> _Working data_:
..............................

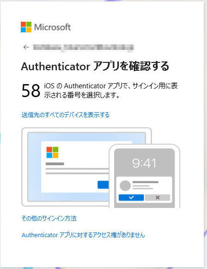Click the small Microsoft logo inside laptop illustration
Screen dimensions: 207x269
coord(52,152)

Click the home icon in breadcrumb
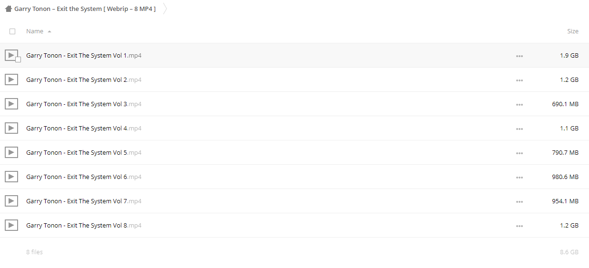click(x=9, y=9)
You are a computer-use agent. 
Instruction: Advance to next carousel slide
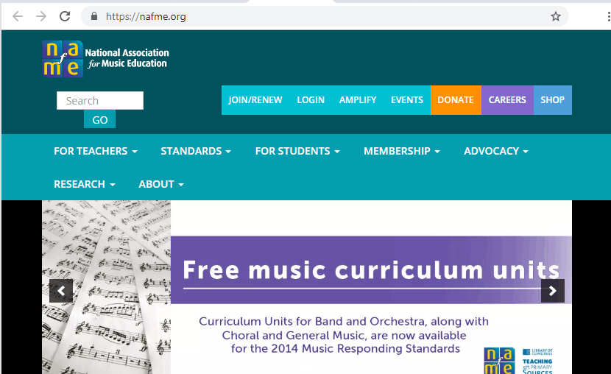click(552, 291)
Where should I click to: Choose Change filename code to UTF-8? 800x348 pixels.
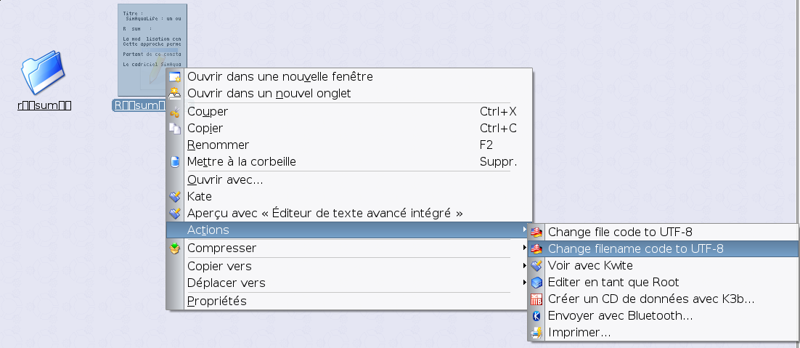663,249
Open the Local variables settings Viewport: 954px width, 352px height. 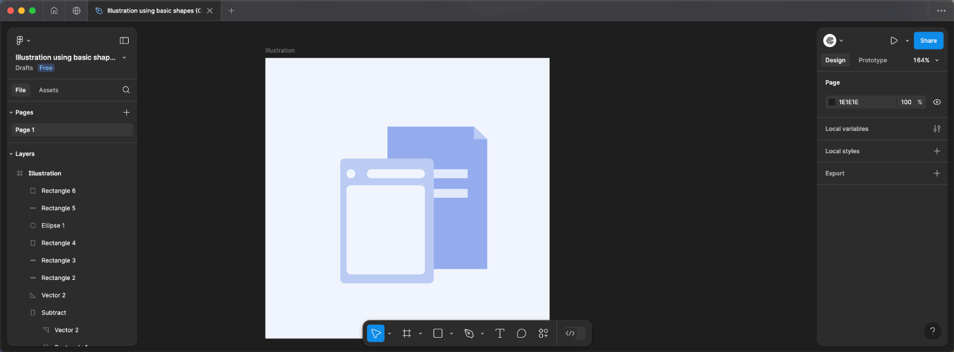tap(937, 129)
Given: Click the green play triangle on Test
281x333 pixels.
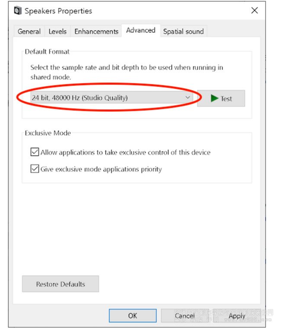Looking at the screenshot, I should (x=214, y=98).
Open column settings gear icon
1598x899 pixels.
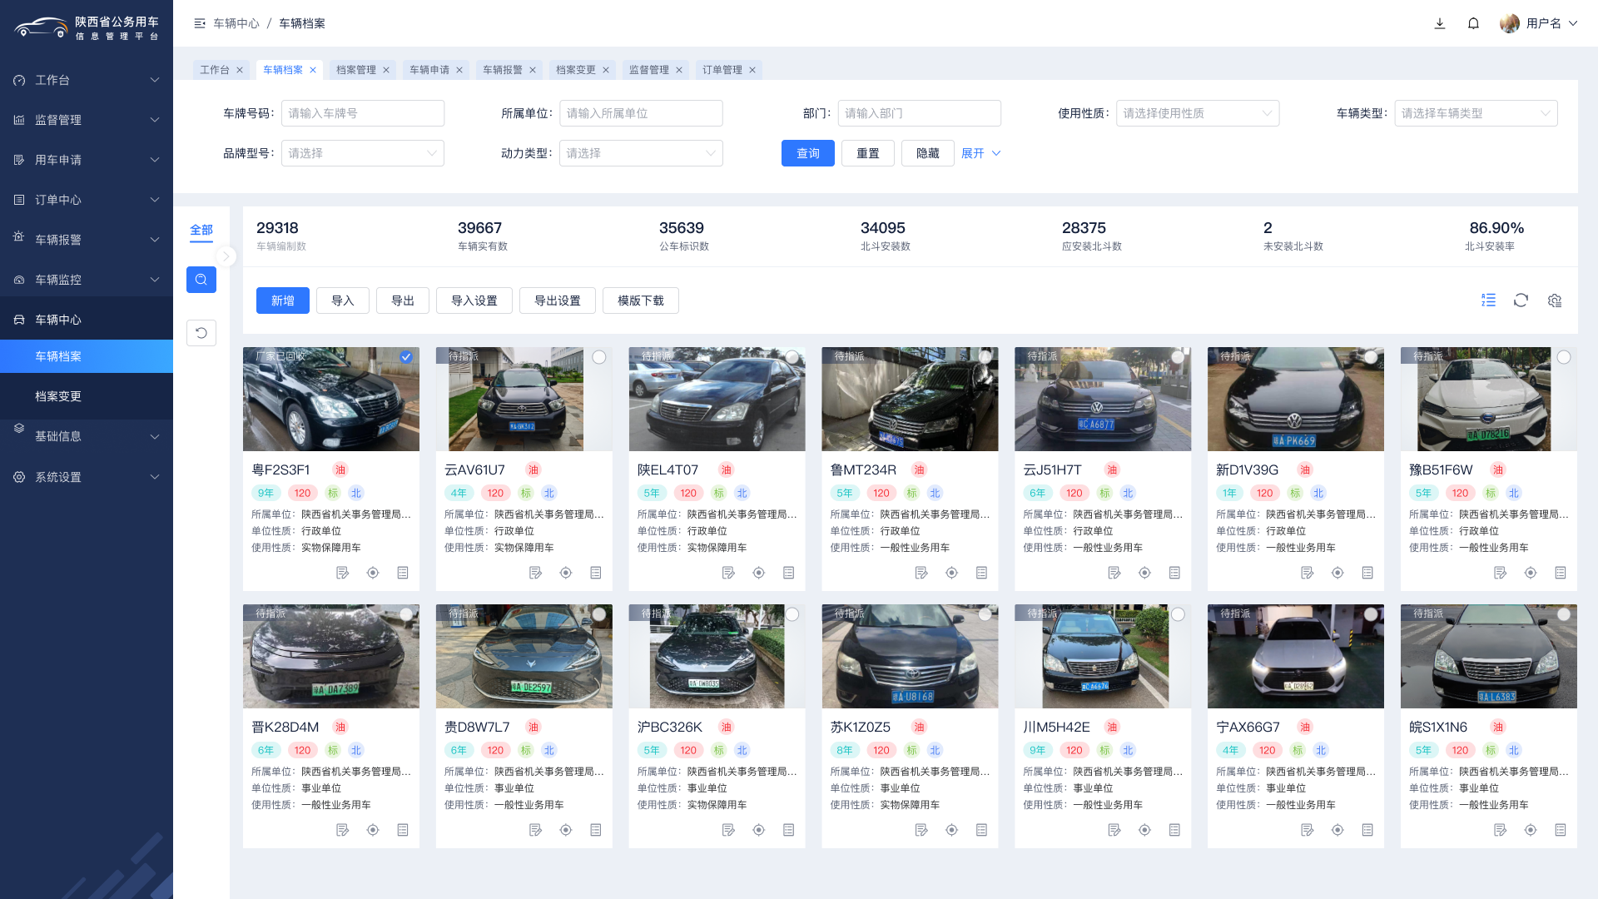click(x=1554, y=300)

..............................

> _Set task_:
Copy out the items word for word, starting with the line that contains "Open column settings gear icon" and continuing through the last line of the items, both included. Leave the pictures out of your answer.

> _Task response_:
Open column settings gear icon
1598x899 pixels.
click(x=1554, y=300)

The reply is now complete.